How Do I Succeed with A/B Testing?

7 out of 10 tests fail

What do I mean by fail? Well, when you run an A/B test, you can get three different results:

It can win
It can lose
It can show no change.

So when you work data-driven and continuously test changes, you can expect that about seven out of ten experiments will result in your change making things worse for the user, or simply not making any difference. But that's not bad - it's exactly what you want to achieve. If someone came to me and said they only fail one out of ten tests, I would say they are testing the wrong things. Landing somewhere around 7/10 means you are testing things where there is actually uncertainty about the effect. Moreover, a test is not bad just because it didn't give a positive effect - the only bad experiments are those you don't learn anything from!

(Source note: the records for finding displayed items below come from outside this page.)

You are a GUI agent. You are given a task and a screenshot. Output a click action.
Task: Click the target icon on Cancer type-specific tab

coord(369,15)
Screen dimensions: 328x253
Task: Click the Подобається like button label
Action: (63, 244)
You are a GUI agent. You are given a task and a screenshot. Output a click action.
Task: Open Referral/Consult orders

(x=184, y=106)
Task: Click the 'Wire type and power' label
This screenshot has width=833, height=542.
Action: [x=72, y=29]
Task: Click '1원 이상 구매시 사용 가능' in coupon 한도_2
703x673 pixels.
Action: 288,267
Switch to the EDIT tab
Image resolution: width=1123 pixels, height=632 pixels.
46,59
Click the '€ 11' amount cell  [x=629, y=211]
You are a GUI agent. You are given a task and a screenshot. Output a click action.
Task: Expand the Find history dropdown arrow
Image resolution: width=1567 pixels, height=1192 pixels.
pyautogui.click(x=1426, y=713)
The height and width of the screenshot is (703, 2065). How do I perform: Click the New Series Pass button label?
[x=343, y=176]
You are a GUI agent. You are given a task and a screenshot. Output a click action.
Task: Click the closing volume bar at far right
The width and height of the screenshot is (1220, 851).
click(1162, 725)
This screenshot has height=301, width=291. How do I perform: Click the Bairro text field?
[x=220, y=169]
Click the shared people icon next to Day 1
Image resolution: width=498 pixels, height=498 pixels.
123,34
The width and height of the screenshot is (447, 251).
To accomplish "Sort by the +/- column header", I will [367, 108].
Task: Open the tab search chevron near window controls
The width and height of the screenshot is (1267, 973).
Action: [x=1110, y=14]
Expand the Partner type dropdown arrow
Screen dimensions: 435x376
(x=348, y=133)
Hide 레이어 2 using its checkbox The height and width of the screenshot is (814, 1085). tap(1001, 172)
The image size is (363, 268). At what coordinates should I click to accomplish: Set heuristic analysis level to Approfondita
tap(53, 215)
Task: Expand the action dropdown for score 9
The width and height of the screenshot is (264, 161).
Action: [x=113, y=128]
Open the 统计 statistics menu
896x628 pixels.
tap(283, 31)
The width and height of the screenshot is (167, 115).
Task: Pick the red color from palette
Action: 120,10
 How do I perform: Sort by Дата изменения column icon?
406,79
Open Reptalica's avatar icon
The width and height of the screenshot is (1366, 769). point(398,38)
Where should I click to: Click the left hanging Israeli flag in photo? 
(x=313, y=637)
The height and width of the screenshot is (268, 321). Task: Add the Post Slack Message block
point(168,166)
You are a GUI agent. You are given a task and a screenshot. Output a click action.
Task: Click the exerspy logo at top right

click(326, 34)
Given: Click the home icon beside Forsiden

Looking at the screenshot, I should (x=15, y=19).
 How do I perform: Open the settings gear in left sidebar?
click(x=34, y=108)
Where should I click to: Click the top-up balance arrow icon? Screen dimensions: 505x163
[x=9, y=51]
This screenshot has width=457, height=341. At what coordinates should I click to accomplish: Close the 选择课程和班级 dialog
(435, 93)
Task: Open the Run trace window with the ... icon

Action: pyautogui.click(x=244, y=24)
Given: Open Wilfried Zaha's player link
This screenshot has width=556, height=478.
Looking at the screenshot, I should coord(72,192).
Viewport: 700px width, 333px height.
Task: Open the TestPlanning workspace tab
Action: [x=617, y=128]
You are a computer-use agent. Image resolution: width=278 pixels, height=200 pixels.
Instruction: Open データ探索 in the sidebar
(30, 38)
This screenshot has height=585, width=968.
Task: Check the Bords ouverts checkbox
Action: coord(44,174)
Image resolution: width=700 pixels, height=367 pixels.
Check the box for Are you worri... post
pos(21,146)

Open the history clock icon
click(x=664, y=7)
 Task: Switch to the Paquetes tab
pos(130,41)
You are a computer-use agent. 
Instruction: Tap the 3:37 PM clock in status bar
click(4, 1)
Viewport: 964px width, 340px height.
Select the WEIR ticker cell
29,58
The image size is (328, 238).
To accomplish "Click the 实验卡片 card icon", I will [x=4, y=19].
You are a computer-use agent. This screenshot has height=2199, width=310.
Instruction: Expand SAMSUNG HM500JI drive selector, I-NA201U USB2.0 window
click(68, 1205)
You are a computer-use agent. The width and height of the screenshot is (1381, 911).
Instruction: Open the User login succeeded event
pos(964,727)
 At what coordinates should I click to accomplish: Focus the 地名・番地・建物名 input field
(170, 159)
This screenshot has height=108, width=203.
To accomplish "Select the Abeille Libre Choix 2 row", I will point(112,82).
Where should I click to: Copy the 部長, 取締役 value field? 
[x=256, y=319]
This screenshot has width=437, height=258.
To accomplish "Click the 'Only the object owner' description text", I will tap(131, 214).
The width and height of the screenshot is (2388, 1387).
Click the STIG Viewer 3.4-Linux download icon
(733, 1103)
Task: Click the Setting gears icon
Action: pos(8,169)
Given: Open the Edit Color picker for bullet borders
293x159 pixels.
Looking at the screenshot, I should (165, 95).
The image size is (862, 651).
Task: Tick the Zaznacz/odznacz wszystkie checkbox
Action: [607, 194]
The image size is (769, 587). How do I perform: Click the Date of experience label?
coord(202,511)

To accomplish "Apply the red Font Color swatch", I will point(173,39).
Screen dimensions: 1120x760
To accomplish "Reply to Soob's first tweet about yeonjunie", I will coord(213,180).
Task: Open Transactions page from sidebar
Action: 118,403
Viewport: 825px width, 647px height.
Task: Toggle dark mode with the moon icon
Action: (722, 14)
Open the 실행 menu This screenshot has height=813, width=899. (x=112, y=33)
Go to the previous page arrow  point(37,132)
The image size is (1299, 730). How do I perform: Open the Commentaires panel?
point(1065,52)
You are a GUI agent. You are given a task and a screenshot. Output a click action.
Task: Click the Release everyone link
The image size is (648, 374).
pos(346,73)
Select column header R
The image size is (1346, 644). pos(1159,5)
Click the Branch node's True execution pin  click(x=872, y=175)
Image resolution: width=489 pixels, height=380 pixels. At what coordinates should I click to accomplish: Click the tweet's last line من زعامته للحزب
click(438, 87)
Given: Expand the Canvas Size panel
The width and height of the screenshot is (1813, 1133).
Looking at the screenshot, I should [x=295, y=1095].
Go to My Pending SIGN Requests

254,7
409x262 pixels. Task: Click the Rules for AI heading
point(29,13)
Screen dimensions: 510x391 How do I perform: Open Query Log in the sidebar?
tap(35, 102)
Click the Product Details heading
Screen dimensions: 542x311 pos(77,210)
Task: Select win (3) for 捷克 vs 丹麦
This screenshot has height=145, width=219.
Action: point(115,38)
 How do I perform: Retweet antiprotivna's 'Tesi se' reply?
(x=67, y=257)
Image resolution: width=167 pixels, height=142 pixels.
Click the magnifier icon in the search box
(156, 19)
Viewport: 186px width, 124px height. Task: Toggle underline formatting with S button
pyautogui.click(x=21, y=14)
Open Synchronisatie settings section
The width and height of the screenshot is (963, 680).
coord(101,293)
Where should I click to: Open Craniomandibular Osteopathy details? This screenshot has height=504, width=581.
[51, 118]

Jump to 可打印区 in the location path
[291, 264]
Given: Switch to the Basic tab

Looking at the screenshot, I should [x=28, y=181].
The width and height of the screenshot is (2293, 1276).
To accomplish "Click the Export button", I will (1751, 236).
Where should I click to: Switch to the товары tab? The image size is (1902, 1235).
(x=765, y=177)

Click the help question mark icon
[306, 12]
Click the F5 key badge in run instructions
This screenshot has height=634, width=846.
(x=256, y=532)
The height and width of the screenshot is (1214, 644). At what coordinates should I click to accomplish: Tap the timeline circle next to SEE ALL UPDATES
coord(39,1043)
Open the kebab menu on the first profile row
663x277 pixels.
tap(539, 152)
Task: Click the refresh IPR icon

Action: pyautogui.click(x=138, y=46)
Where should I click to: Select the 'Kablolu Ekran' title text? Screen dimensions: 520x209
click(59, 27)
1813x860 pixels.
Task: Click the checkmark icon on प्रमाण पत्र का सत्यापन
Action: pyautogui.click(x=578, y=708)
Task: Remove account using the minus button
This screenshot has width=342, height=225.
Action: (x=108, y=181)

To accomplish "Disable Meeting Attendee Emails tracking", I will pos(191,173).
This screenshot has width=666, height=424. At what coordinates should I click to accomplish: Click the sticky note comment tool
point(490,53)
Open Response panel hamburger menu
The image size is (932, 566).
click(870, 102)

Don't look at competitors - they don't know what they're doing either

Joking aside, constantly glancing at how competitors have solved various problems in their digital channels doesn't align well with a data-driven approach. You don't know if the competitor has tested their way to the solution they have or if they even used data as a basis for their decisions. Basing your improvement suggestions on what the competitor does also risks hindering you from thinking innovatively - focus instead on what your users want!

You're not testing ideas - you're testing hypotheses

Okay, what do I mean by that, isn't it the same thing? No, this is how we think at Conversionista: an idea is a loosely formulated ambition or direction with many possible variations. A hypothesis is a structured idea that tells:

Where it came from
How it should work
What the expected result is

This makes a big difference for your experiments. A hypothesis as we define it requires that there is data supporting the hypothesis, it requires a precise description of what is to be tested, and it also requires a clear goal that makes it possible to measure the result of the test. We usually use a hypothesis formula to ensure we have a good hypothesis. It's called IAR and the abbreviation stands for Insight, Action, Result. It's a classic "fill in the blanks" sentence that helps you ensure you have a hypothesis worth testing!

It's all about understanding your users!

What it really comes down to is understanding your users. Good hypotheses come from good insight work that combines quantitative and qualitative methods to build a good understanding of the user's problems and needs. Stop guessing, that was done in the 1900s!

Test where the user makes decisions

It might seem obvious. Of course, I need to test where the user makes a decision. Or you might argue that the user always makes some decision? To influence the user, we need to know what information they need to make a decision. When a decision about, for example, a purchase is to be made - make sure all the information needed to make the decision is available there. So what I mean by testing where the user makes decisions is to test in places where the user absorbs information and makes a decision based on it.

Maybe you've run an A/B test on your homepage with a zero result? You're not alone. Just because you expose many people to your test doesn't mean you'll get a high impact rate. The user must be ready to absorb information and ready to make a final decision, which is much harder to achieve on the homepage than further down your funnel. So where might be a good place to test? Well, where you have a large drop-off, for example.

“Just because you expose many people to your test doesn't mean you'll get a high impact rate.”

You're testing an average

A/B testing is a really good method for definitively determining the effect of a certain change even when the effect is small but significant. However, a problem the method suffers from is that we always test a shift of an average. That is, our result shows what works for the average of all users. A test can very well have a negative impact on one group of users while having a positive effect on another group. The result shows if those who were positively affected generated more conversions than the loss for those who were negatively affected. This is both a strength and a weakness of the A/B testing method. It is also the source of a common cognitive trap regarding insights.

When you do research and find an interesting behavior, you must always quantify what you found before making a decision about a change. You can very well find several conflicting statements about users when, for example, doing usability tests. It's not strange - all users don't want the same thing. For that reason, you must always see your findings as a base to start from.

Found something in a usability test? Check how large a proportion it applies to with a quantitative tool. Found a drop-off? Do a qualitative test to find out why. Let no truths go unchallenged.

“And remember: correlation is not the same as causation, but finding a correlation is an excellent basis for a hypothesis that you can test in an experiment.”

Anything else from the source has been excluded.